In August, Grace Mugabe was accused of assaulting a model, Gabriella Engels, with an electric cord in South Africa, but was allowed to return home to Zimbabwe after the South African government approved her request for diplomatic immunity.

Mugabe has potential competition for the vice presidency.

Minister for Defense Sydney Sekeramayi is “believed to be a contender for the vice presidency and is considered a dark horse in the succession drama,” Jakwa says.

“His elevation to the VP post would be a strategic move to curb perceptions of a Mugabe dynasty.”

Political wrongdoing

Robert Mugabe has long been criticized for corruption and abuse of power.
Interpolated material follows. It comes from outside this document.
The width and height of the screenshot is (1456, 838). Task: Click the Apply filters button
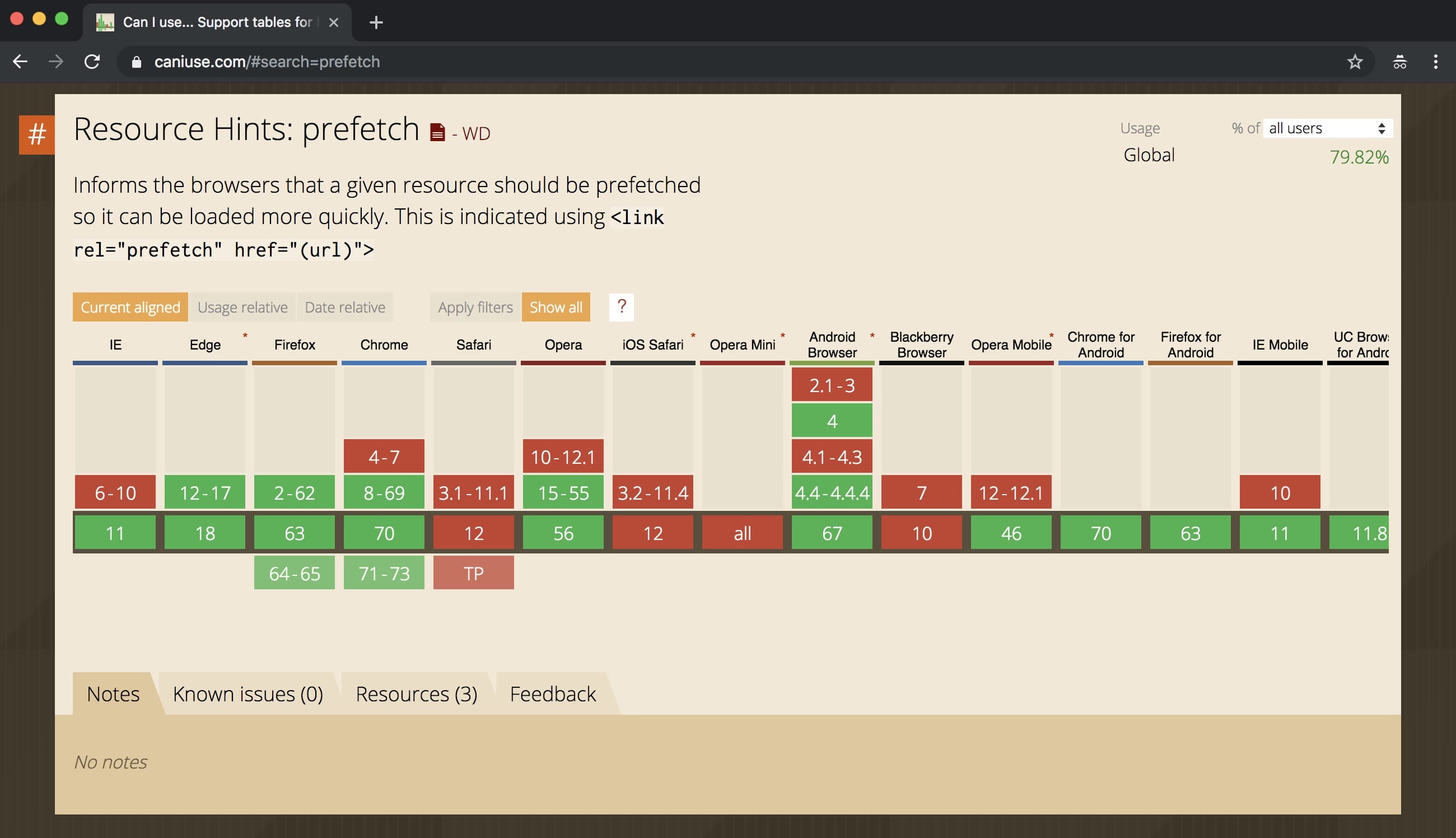[x=475, y=308]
In 2000, he ordered white farmers to give up their land, and two years after that the EU and the US imposed targeted sanctions on Mugabe and some senior ZANU-PF party members after widespread reports of human rights violations.

That year he was re-elected to another six-year presidential term amid charges of fraud and state-sponsored-terrorism.

The years that followed the land grabs saw Zimbabweans endure the country’s worst famine in 60 years, while the rights organization Human Rights Watch accused Mugabe’s Zanu-PF party of using starvation as a tool for the regime’s support among Zimbabweans.

The World Health Organization came under fire last month after selecting the nonagenarian leader — who has ruled Zimbabwe since 1980 with little opposition — as a goodwill ambassador.